My first teaching post at a Catholic high school in Alabama was in the theology department. Among other things, I taught a course in social justice. I owe a debt of gratitude for my colleagues at the time who helped me get up to speed on Catholic Social teaching (one of the best written collections of social justice to this day). Very quickly, I found myself immersed in issues that had been important to me from my early years, especially the issue of racial justice.

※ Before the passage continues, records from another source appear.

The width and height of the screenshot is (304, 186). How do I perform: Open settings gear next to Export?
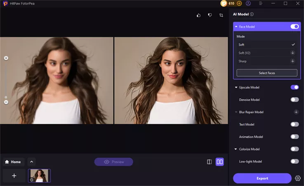tap(298, 178)
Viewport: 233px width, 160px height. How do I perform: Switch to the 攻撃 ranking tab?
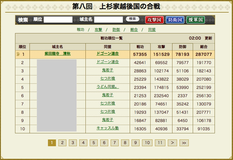[98, 30]
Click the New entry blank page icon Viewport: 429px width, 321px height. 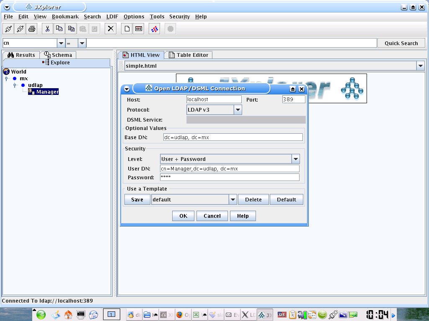(x=127, y=29)
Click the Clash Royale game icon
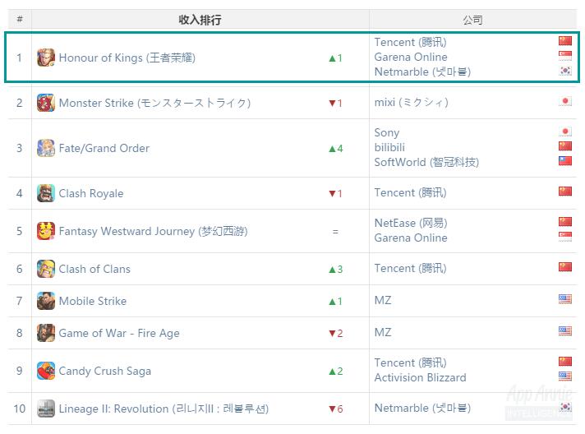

Enter Jane Elliott. Jane Elliott was the third grade teacher who, on the day after Martin Luther King, Jr. was assassinated, devised what is now called the Blue-eyed Brown-eyed Project. In short order, she found a way to help white people experience what they were doing to People of Color every day. I recently listened to an interview with her. Clips from her work might make you wince. She is unwilling to coddle white fragility as she does this work. Now in her old age, she is still speaking, still offering interviews, and still conducting the Project for audiences of white people. She is still thoroughly convinced that if we WANTED to, we could eradicate white supremacy in two generations. She knows that those who experience her Project leave change.
Jane Elliott has always been a hero for me as a teacher and as a human being. One of the messages that I hear her convey repeatedly is this: race is a social construct. We are all People of Color. There is no white race, black race, yellow race, red race. There is one race, the human race.
I agree with her. I also know that almost no one that I talk to today of whatever skin tone buys into that. I know that what she says is true, based in what we know about human genetics, and that most people dismiss it as idealism.
So, I find myself wondering: how do we move toward a place where all peoples are welcome into the one human race? How do we begin to hold ourselves, with all the variety of skin tones and hair types and colors of eyes–as one human race?